Филиппов день
24 октября. Надел Филиппок шапку старшего брата и пошел на мельницу воевать с Дон Кихотом, набег которого ждали вторую неделю. Депрессивная какая-то была погодка, но к ней уже было не привыкать. Старший брат Филиппка поехал отдыхать в Турцию, там тридцать градусов жары, море с бассейнами, а после курдских взрывов еще и цены упали, стали совсем смешные для самолета туда и обратно, для всякой еды и питья от пуза, и нежного за тобой ухода, как будто ты самый что ни на есть буржуин. Брат должен был вернуться назавтра, поэтому Филиппок держал ружье в полном порядке, чтобы ни один террорист мимо не проскочил. Даже новости перестал слушать, все внимание переключил на конкретную обстановку.
Ненависть, которую контролируешь рассудком, лучше бездумности. Скудельный сосуд, в который тебя налили доверху, слишком уж хрупок. Он боками и брюхом ощущал ту боль, которая, того и гляди, разольется в нем. И ему остается жить только до и после этой боли.
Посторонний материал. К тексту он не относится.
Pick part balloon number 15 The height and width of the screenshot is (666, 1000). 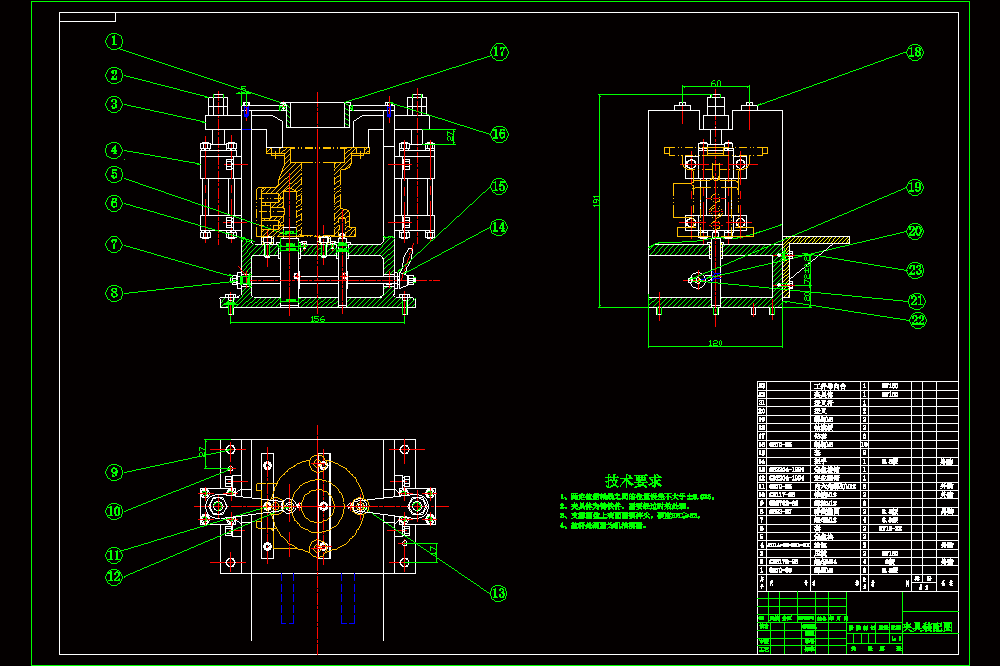499,186
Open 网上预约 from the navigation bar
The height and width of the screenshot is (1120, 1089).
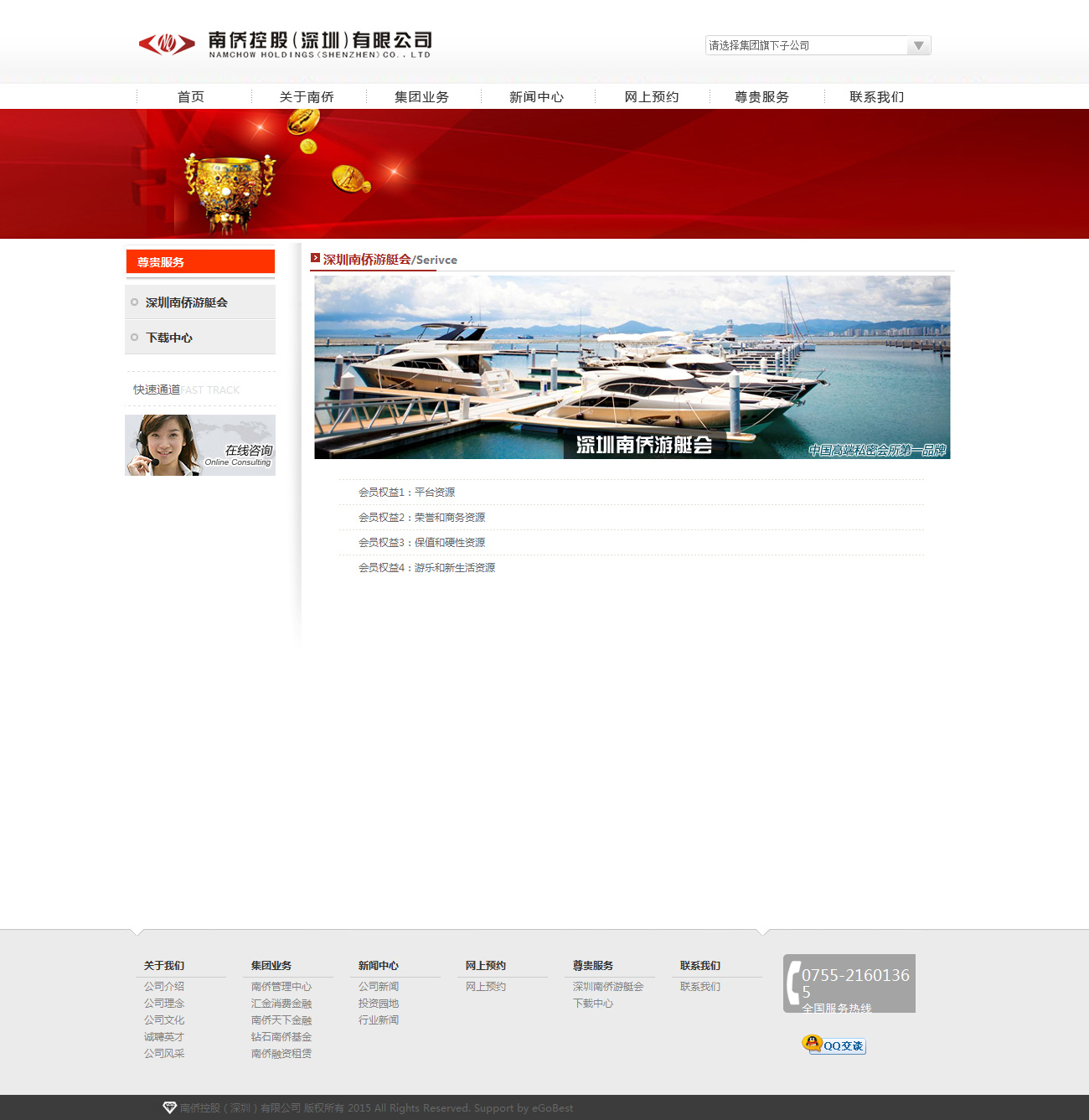(x=651, y=97)
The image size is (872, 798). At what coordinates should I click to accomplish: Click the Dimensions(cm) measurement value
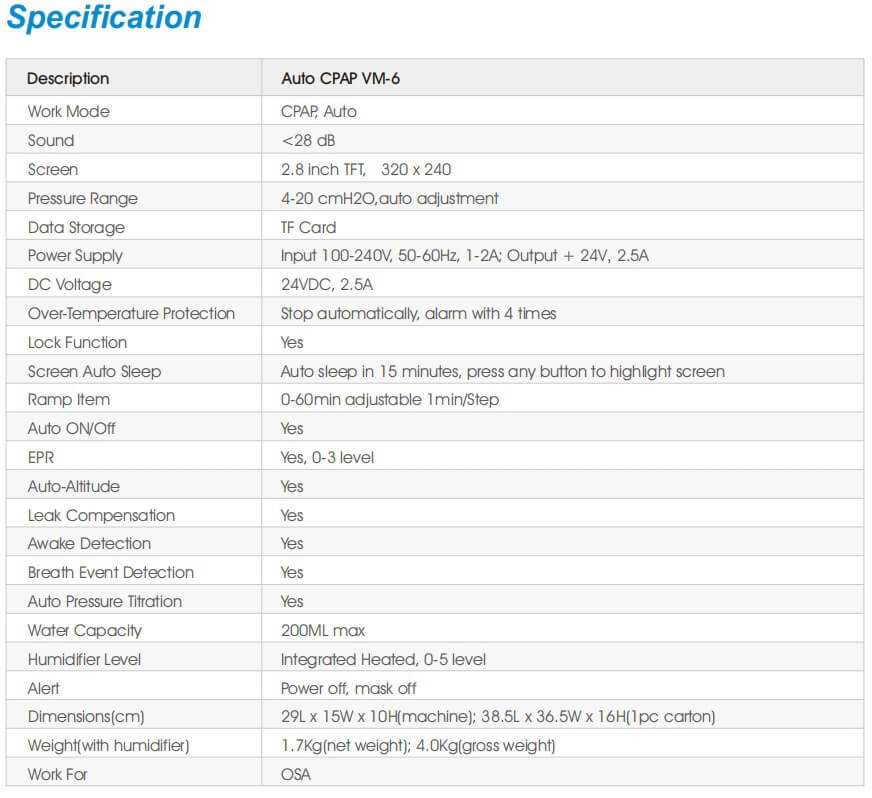coord(497,717)
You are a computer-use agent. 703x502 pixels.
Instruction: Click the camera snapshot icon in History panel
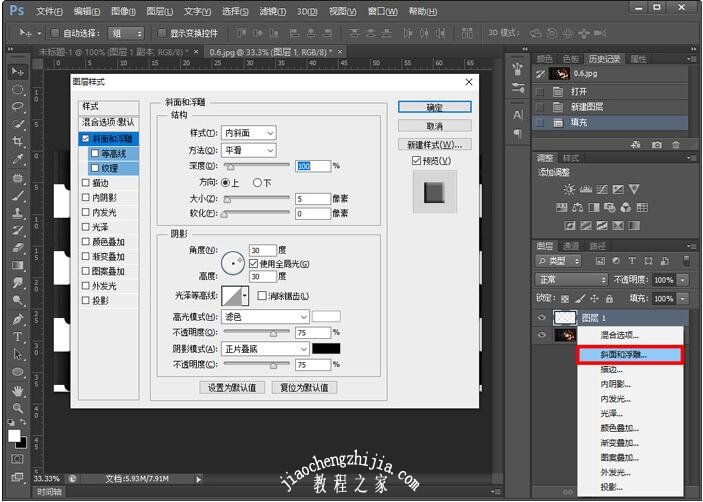(x=657, y=144)
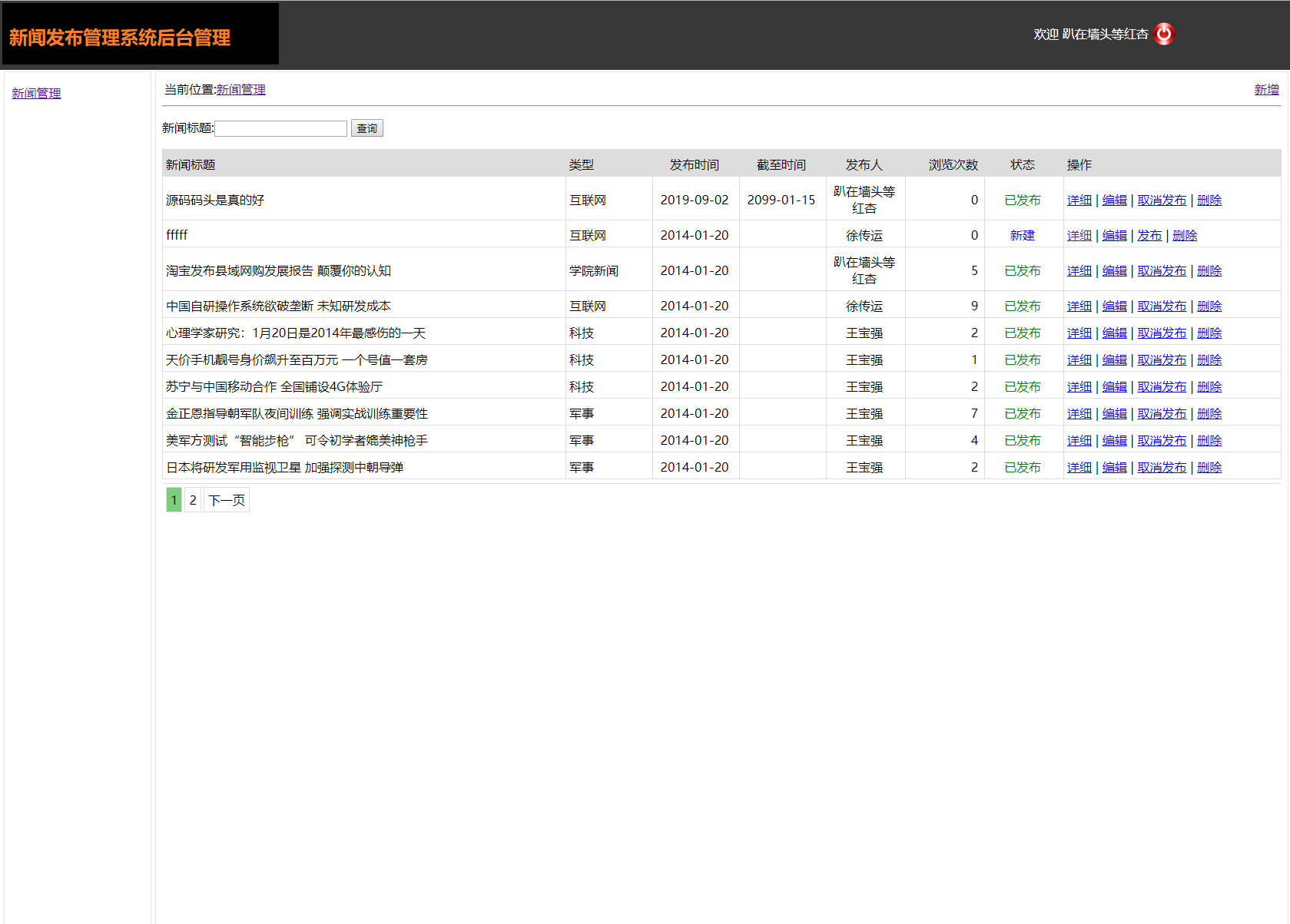Open 详细 for the 美军方测试 row
This screenshot has height=924, width=1290.
click(1079, 440)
Как профессиональный путешественник болен боязнью пространства, так у него развилась боязнь погоды. Непонятно, зачем выходить из дома, если уже в нем живешь. Знал, что и так вышвырнут вон, готовился к этому, обострил себя до предела. Если уж и выходить, так напоследок, чтобы уже не вернуться, а так и дойти до самого конца, иначе не стоит и затевать. Вот он и откладывал, хотя погода для ухода и была замечательная: конец октября, но еще тепло, снегом не пахнет, воздух прозрачный, деревья вроде как и опали полностью, а все удерживают в глубине леса свой покров, чтобы было, куда забраться и затихнуть. Его уже тут ничего не держит, разве что ворох, другой слов. Он как раз наткнулся на словарь Даля в интернете, открыл случайно и зачитался. Самое то, чтобы забраться поглубже, забросать себя с головой мокрыми, желтыми, пахнущими свежестью листьями, затихнув в позе немого зародыша. У нас одна управа на все вокруг, - забыться, видя свое, а не чужое.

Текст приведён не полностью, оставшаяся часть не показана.